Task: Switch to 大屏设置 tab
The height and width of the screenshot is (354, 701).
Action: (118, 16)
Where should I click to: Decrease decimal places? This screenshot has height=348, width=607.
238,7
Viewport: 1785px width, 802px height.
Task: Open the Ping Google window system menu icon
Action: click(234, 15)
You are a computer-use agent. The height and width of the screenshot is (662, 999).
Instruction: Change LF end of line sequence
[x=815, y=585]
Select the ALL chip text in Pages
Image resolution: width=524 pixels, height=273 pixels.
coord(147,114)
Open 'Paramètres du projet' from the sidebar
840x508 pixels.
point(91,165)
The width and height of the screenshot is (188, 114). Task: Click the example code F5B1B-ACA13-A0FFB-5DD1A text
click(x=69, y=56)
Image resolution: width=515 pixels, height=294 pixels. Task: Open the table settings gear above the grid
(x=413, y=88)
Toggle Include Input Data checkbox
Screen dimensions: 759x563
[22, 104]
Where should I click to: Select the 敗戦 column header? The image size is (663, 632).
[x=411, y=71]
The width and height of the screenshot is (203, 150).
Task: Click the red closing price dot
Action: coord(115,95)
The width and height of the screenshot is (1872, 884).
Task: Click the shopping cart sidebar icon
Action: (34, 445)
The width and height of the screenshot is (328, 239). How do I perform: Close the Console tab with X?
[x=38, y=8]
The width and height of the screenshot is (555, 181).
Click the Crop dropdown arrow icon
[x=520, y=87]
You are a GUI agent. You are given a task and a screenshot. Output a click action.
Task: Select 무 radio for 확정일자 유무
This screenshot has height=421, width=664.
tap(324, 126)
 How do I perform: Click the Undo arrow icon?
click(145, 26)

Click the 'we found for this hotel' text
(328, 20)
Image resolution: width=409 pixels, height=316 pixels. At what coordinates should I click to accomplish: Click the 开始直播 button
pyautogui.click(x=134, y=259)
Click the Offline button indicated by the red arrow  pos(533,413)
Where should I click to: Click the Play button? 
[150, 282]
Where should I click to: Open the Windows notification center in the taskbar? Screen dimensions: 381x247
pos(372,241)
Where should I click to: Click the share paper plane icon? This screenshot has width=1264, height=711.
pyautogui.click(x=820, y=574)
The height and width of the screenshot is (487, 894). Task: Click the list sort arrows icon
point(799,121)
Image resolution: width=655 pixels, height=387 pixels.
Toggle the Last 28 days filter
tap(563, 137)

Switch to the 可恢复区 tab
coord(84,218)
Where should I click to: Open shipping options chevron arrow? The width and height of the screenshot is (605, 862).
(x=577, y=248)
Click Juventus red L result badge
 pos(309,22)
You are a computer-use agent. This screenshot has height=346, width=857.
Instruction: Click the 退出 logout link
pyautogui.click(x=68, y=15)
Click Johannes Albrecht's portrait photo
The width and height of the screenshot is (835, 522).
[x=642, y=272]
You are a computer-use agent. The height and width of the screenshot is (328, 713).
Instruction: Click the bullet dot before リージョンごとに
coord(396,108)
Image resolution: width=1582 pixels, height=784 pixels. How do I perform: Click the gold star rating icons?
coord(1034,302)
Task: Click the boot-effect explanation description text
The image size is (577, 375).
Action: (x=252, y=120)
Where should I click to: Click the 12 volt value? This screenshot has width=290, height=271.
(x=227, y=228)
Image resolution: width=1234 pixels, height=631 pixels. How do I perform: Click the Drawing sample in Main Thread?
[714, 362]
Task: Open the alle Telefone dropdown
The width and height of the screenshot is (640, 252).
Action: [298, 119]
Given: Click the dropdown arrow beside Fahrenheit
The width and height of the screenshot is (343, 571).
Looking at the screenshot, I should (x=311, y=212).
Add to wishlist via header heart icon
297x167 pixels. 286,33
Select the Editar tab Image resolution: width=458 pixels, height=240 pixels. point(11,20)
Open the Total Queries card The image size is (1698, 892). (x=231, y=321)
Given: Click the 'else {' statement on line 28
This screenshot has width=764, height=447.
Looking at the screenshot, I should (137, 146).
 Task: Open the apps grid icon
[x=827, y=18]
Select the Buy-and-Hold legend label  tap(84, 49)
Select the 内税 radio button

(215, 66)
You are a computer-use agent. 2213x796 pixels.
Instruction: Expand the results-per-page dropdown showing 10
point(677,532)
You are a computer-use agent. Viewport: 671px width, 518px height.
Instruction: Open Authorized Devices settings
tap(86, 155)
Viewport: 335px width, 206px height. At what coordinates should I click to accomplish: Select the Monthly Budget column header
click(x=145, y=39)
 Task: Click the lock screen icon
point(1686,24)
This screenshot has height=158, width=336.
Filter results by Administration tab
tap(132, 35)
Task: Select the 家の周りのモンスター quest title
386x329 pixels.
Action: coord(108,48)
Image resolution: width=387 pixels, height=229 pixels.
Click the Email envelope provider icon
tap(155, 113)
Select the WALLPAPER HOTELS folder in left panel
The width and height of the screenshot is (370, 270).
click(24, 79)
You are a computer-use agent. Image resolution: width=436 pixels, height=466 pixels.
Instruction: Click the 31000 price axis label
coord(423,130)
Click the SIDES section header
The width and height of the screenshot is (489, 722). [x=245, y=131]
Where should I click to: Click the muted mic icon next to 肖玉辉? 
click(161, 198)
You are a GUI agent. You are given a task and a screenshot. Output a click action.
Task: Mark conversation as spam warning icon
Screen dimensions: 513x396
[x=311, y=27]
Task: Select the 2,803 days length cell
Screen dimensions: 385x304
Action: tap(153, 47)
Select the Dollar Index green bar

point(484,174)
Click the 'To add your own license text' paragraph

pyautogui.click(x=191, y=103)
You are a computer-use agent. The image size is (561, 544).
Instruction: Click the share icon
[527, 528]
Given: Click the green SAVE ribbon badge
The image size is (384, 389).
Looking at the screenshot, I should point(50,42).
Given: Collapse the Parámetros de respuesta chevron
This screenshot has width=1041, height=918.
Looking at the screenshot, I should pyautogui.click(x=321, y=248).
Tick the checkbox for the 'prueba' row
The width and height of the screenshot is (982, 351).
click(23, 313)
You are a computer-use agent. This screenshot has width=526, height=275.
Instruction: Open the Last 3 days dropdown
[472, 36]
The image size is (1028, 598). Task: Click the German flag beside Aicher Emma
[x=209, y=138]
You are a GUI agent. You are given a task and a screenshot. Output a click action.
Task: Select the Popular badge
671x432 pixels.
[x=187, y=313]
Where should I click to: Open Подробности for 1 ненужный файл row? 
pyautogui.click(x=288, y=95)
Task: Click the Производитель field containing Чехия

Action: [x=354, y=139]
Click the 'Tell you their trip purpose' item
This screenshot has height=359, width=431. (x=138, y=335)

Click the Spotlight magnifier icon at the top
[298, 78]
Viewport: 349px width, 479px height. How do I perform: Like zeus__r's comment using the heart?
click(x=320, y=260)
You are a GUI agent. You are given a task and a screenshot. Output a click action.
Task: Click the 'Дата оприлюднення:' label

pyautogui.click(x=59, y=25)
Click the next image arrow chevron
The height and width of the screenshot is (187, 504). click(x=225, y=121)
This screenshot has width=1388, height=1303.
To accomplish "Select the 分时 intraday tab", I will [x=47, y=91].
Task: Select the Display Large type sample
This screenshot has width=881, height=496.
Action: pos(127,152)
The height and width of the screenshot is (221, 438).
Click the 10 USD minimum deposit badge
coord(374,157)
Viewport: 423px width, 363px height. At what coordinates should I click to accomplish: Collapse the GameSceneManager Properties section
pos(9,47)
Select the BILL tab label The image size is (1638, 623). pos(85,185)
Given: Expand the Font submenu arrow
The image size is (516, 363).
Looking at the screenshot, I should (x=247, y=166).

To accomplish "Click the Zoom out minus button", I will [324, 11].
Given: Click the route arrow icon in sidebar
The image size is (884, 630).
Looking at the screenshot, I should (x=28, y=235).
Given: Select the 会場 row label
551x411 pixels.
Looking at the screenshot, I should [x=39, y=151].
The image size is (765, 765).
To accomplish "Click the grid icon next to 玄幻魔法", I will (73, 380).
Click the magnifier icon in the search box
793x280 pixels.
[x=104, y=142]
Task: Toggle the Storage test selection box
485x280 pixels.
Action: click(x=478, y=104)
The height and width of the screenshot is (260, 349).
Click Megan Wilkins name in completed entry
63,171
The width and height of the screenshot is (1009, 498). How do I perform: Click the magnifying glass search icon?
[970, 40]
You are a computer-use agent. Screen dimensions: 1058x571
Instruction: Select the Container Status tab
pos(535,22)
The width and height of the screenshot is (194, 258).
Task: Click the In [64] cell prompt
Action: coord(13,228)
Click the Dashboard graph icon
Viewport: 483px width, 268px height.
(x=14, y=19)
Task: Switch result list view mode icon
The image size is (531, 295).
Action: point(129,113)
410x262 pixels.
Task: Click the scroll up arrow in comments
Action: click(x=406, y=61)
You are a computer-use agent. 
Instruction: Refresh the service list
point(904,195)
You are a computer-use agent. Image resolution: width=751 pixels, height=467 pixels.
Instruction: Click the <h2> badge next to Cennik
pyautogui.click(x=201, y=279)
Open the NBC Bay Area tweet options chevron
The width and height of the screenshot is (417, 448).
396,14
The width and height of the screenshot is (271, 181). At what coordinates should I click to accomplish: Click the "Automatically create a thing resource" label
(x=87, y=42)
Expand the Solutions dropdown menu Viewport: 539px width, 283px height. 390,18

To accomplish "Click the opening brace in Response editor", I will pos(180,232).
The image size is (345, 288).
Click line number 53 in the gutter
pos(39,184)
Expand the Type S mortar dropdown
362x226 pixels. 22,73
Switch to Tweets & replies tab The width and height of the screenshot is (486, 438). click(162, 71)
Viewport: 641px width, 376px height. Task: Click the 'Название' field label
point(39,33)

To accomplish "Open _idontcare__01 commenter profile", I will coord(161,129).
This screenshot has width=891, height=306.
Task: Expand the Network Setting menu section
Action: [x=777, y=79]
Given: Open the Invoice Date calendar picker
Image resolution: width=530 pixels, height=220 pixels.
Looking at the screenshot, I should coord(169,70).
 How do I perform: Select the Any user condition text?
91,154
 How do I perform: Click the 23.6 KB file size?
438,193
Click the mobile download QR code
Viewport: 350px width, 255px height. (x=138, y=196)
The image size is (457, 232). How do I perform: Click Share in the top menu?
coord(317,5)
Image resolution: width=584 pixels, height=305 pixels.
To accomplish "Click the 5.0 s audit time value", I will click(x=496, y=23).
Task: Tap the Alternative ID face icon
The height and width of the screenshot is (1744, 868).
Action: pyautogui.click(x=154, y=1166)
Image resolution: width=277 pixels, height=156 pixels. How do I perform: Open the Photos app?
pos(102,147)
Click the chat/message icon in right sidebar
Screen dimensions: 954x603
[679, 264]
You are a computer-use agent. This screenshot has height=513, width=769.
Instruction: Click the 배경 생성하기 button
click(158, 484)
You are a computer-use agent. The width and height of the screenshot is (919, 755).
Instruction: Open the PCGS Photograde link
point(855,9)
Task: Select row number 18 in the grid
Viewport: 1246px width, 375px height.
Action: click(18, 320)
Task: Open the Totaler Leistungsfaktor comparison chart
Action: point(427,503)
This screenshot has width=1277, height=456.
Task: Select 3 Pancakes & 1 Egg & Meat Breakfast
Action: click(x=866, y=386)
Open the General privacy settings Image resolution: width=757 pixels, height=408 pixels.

-=-=-=-=-

EXERCISE BRIEF: Write out exactly the lines above from the line with "Instruction: Select the Container Status tab" through the line with "Task: Switch result list view mode icon", both of them included, and leave out all other lines.

SOLUTION FOR THIS EXERCISE:
Instruction: Select the Container Status tab
pos(535,22)
The width and height of the screenshot is (194, 258).
Task: Click the In [64] cell prompt
Action: coord(13,228)
Click the Dashboard graph icon
Viewport: 483px width, 268px height.
(x=14, y=19)
Task: Switch result list view mode icon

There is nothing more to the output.